Истинно «советским» стало считаться пространство коллективизованных субъектов, в котором позиция стороннего наблюдателя не только не ценна, но и невозможна; это пространство неструктурированной цельности, воспитывающее в зрителе скорее квазирелигиозную эйфорию, чем рефлексивную способность. Если пейзажисты XIX века своими пространственными построениями (размах целого + центричность) до предела усиливали проблему под названием «трагедия мыслящего субъекта в обществе», то «коллективизирующая» эстетика советского искусства — уже не в рамках пейзажа, но с большим размахом — инсценировала утопию разрешенности этой проблемы, единения всех со всеми — всех, за исключением тех, кто хотел бы занять позицию независимого наблюдателя.

Именно такой тип пространства явился точкой отсчета, полемики и иронической рефлексии для художников второй половины XX века. Илья Кабаков в своей знаменитой инсталляции «Человек, улетевший в космос из своей комнаты» (1986) воспринимает это пространство как типично «советское»: согласно тексту к инсталляции, обитатель коммунальной квартиры строил у себя в комнате некую странную машину, позволяющую ловить мировые энергии, пока соседи, услышав страшный шум, не ворвались в комнату и не застали на месте только дыру в потолке (то же самое застает и зритель). Стены в комнате главного героя покрыты вместо обоев фотоплакатами, так что пространство сильно напоминает упомянутые выставочные композиции Лисицкого — из которых, по Кабакову, можно бежать, только если свой «взгляд вверх» вооружить адской силой мистической машины.

Для московского художника 1990-х годов тот же самый тип пространства — переживаемого изнутри, при запрете на рефлексивную способность — является уже типично «русским», поскольку коррелирует с изоляционистской конструкцией «русского», определявшей идеологический ландшафт страны в середине1990-х. В ироническом, даже почти сатирическом проекте современного московского художника Олега Кулика «В глубь России» (1993, книга, исполненная совместно с писателем Владимиром Сорокиным) Кулик запечатлел себя на одной из фотографий якобы засунувшим голову в вагину коровы.

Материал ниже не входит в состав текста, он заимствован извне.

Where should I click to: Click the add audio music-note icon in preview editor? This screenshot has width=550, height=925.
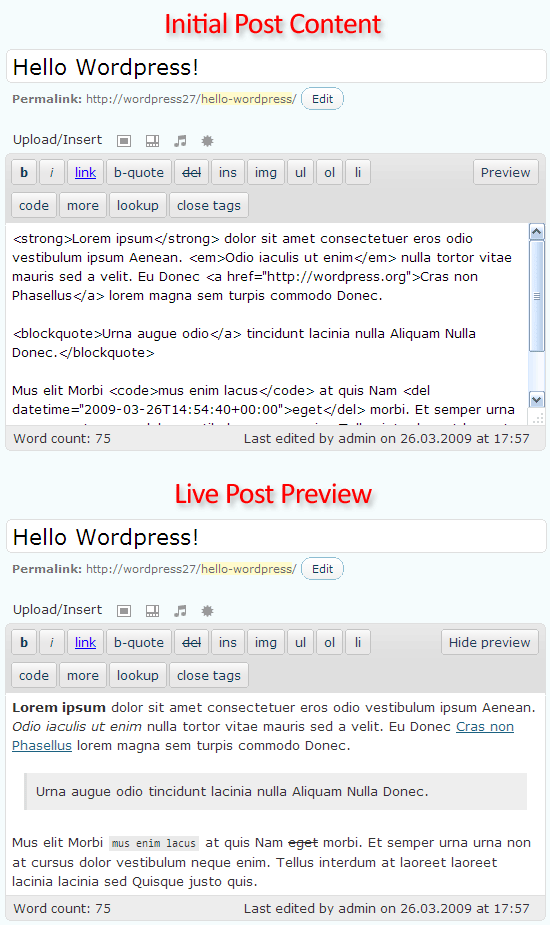click(x=181, y=611)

Возможно, там, внутри, он еще и поднимает глаза вверх, чтобы уйти уж совсем вглубь, от своего «Я». Но увидеть это никому, кроме автора, не удастся.

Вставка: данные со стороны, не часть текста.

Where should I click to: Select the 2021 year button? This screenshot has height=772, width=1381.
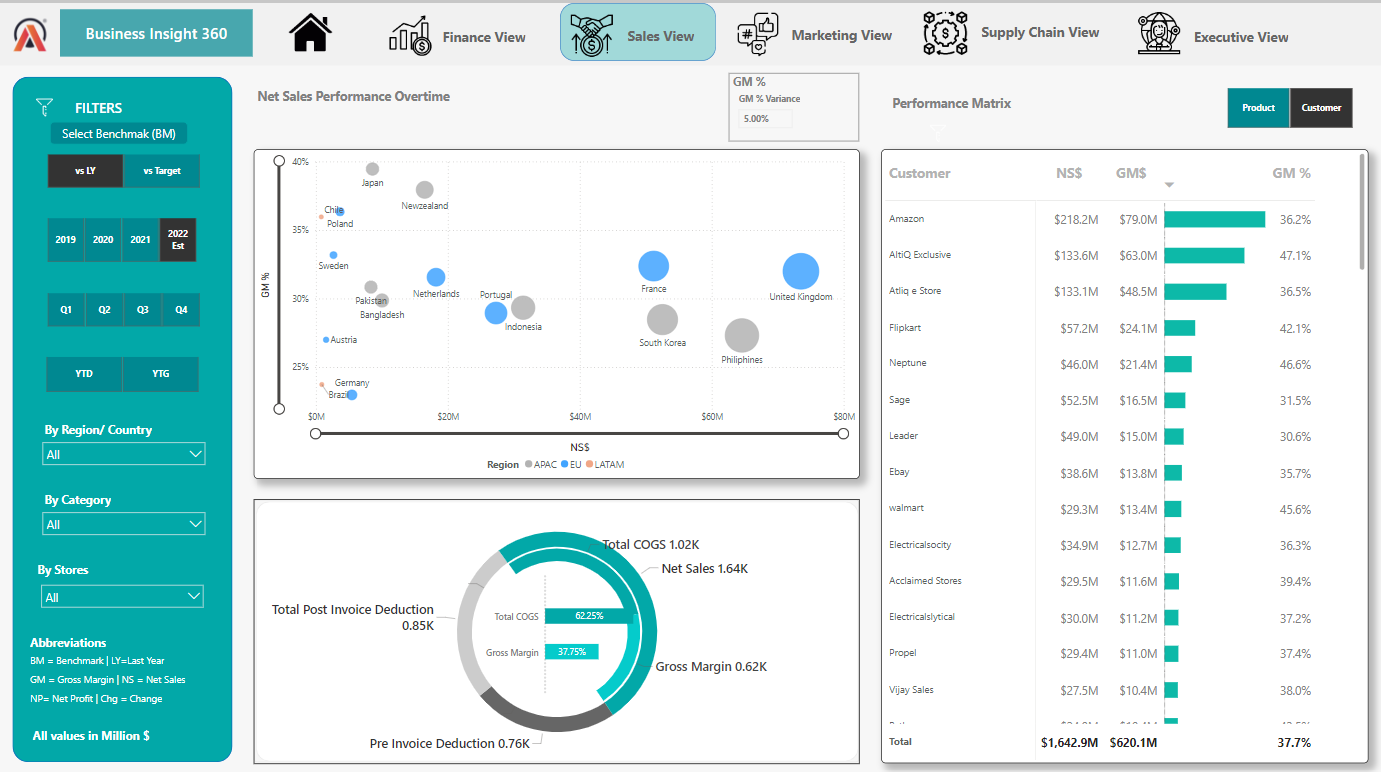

[1] Галич А. И. Опыт науки изящного // Русские эстетические трактаты первой трети XIX века. М., 1974. Т. 2. C. 242.

[2] Цит. по кн.: Пикулев И. Иван Иванович Шишкин. 1832–1898. М., 1955. C. 195.

[3] Гоголь Н. В. Мертвые души. М., 1980. С. 209.

[4] Плещеев А. Н. Полное собрание стихотворений. М.; Л., 1964. С. 159.

[5] Никитин И. С. Полное собрание стихотворений. М.; Л., 1965. С. 81.

[6] Некрасов Н. А. Полное собрание сочинений и писем. М., 1948. Т. 2. С. 92–93.

[7] Цит. по кн.: Юрова Т. В. Михаил Иванович Лебедев. 1811–1837. М., 1971. С. 61.

[8] См. об этом: Прокофьев В. О «перцептивной перспективе» и перспективах в живописи // Раушенбах Б. В. Пространственные построения в древнерусской живописи. М., 1975. С. 171.

[9] Воспроизведен в кн.: Мальцева Ф. С. Федор Александрович Васильев. 1850–1873. М., 1984. С.51.

[10] Цит. по кн.: Переписка И. Н. Крамского. М., 1954. Т. 2. С. 31.

[11] Гете Иоганн Вольфганг. Об искусстве. М., 1975. С. 371

[12] Переписка И. Н. Крамского. С. 128.

[13] Там же. С. 188.

[14] Там же. С. 48.

[15] Кандинский В. В. Избранные труды по теории искусства. М.: Гилея, 2001. Т. 1. С. 280.

[16] Степанова Варвара. Человек не может жить без чуда: Письма. Поэтические опыты. Записи художницы. М.: Сфера, 1994. С. 202–203.